Obviously, the magnitude of this ongoing calamity has not sunk in here on Capitol Hill. 

But there are some in Washington who do get it.  Even as the citizens of the Gulf States sleep in tents, haggle with insurance companies reluctant to pay for damages, fear to touch the bacteria-laden layer of sludge left by floodwaters, lest they catch the "Katrina cough" . Halliburton, Blackwater, and the rest of Washington's corporate sweethearts, with their no-bid contracts, understand the magnitude of this calamity very well indeed, a magnitude they measure in dollar signs.
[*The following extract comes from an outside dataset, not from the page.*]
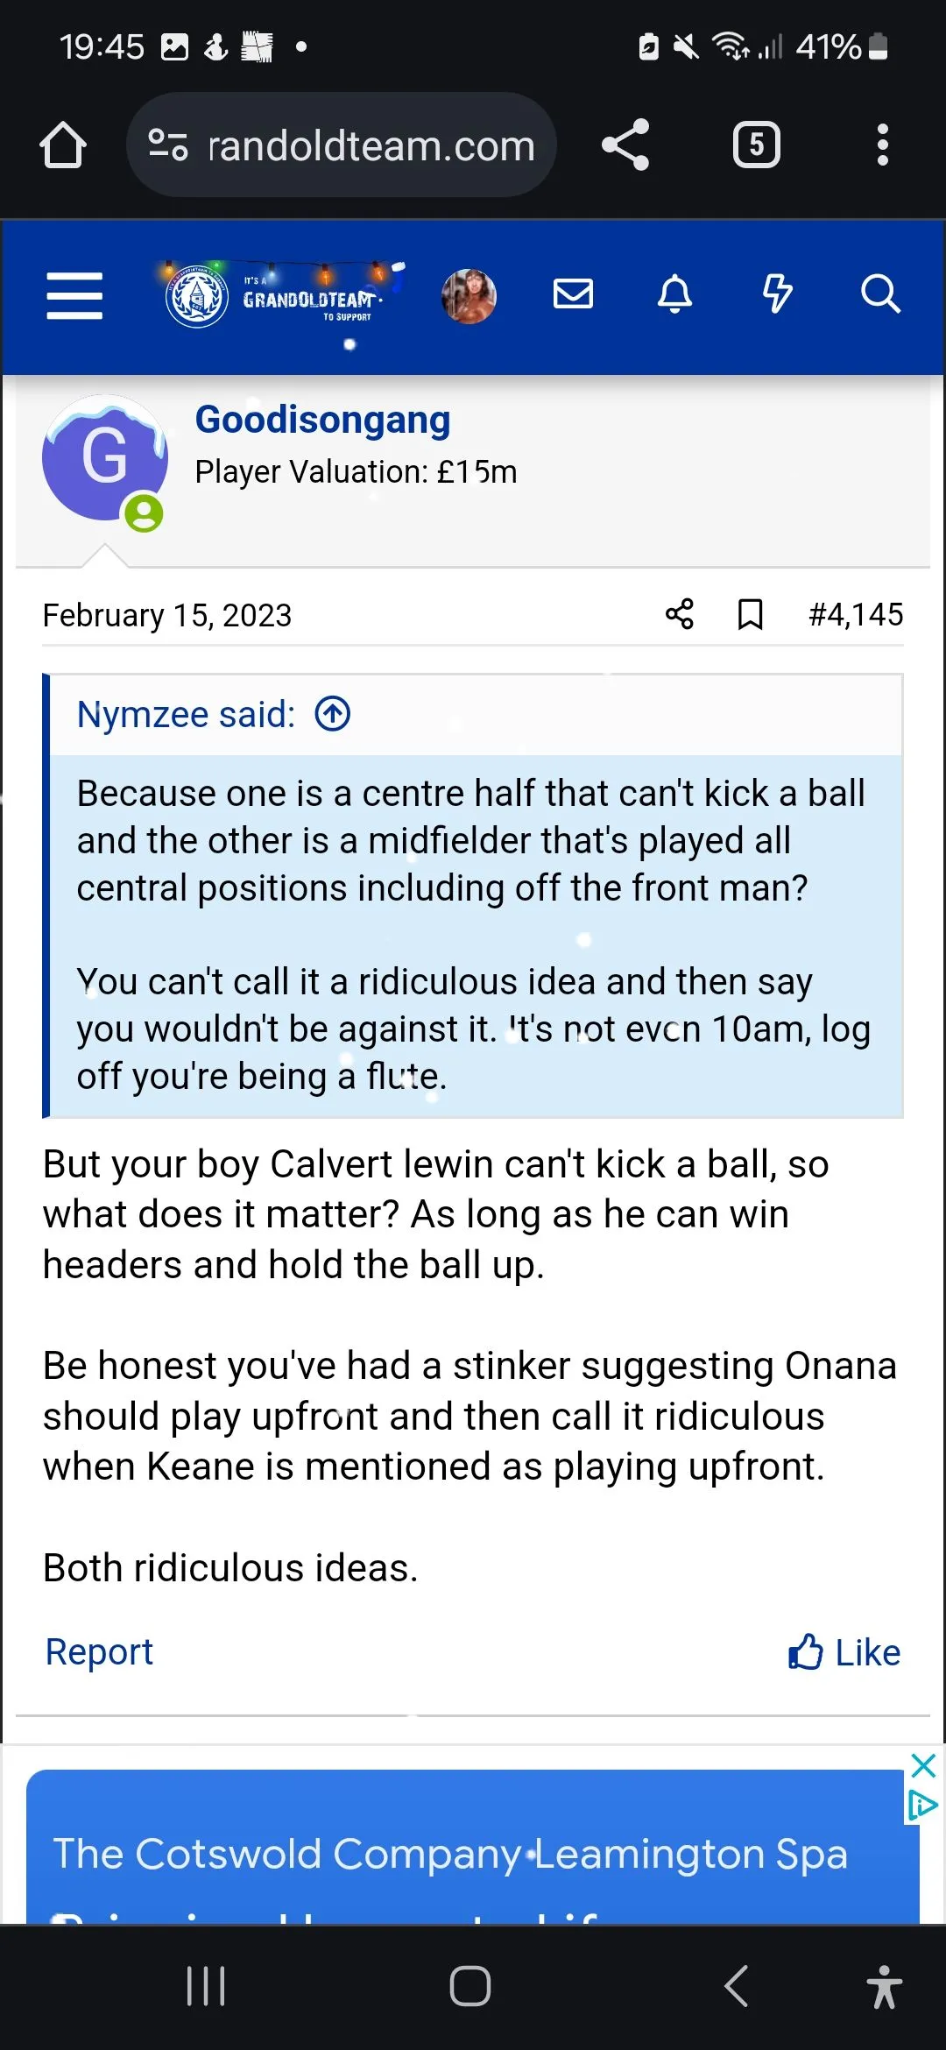The image size is (946, 2050).
Task: Open the forum hamburger menu
Action: pos(74,295)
So I ask that as we proceed with today's hearing of this Select Committee, we bear in mind that to those facing homelessness, to those who cannot decide whether to rebuild their homes or abandon them entirely, the question of which level of government is most at fault is not the pressing issue of the moment.  Last week we heard from evacuees who accepted that every level of government failed them.  If they are right, then to whom should they turn for help today?

I hope that today's hearing avoids getting contentious.  Please.  The people of the Gulf Coast are looking for guidance and they need our support.

Now, with my remaining time, I want to briefly address last Tuesday's hearing.  The Chair has indicated that the Government Reform Committee will be holding a hearing to specifically address the breaking of the levees.  While I want to address this issue, that was not the focus of last week's hearing.  Discrimination was.

As one of the legal experts stated in her testimony, it is precisely in situations where written, protective regulations are lacking that racism can creep in.  Any acts of racially motivated cruelty that occurred in the wake of Hurricane Katrina are deplorable and unacceptable.  And hate crimes are subject to prosecution under the law.  Last week we heard at least two first-hand accounts of situations in which whites were bused out of evacuation sites before blacks, who were then left to face deplorable conditions under which some even died.

The number and the consistency of complaints points to a pattern of civil and human rights violations which were racially motivated.  Congress and the American people needed to be informed.  At the same time, I am sure we all recognize that everyone in the affected Gulf Coast areas has suffered tragic loss: Black, White, Asian, Latino, and Native American.

I have asked the Committee Chair to agree to arrange a trip for this Committee to visit the Gulf States before it writes its report.  I would like to see that those of us sitting here on the dais go and see for ourselves the current conditions facing Hurricane Katrina Survivors:

. that while in Louisiana we visit the Ninth Ward;
. that we see first-hand the dry public housing, all boarded up when it could be used to shelter people;
. that we see how residents manage to bury their dead when volunteer mortuaries and morticians have been frozen out;
. that we witness the challenge of reuniting families that were dispersed and sent into diaspora;
. that we look into how the right to vote is or is not being upheld for evacuees. 

And finally, we could do a needs assessment:
 
. for schools;
. for hospitals and mental health facilities;
. for unemployment compensation and temporary assistance to needy families;
. for housing construction and rental assistance;
. for child care; for small business relief and tax relief;
. and for environmental clean-up and protection

-all of which and more are covered in a bill introduced last month by the Congressional Black Caucus.  If assessing current and ongoing needs of the victims is outside this Select Committee's mandate, I urge the formation of a new Select Committee with a new mandate.

Ultimately, it will be up to the people of the Gulf Coast to rebuild their cities and communities.  But they need the support of the Federal Government, and Congress needs to act soon to rectify the wrongs, starting with FEMA and DHS.  After all, in the aftermath of this devastating hurricane-flood, what good is it to have a Department of Homeland Security if it cannot ensure that American citizens find security in their own homeland?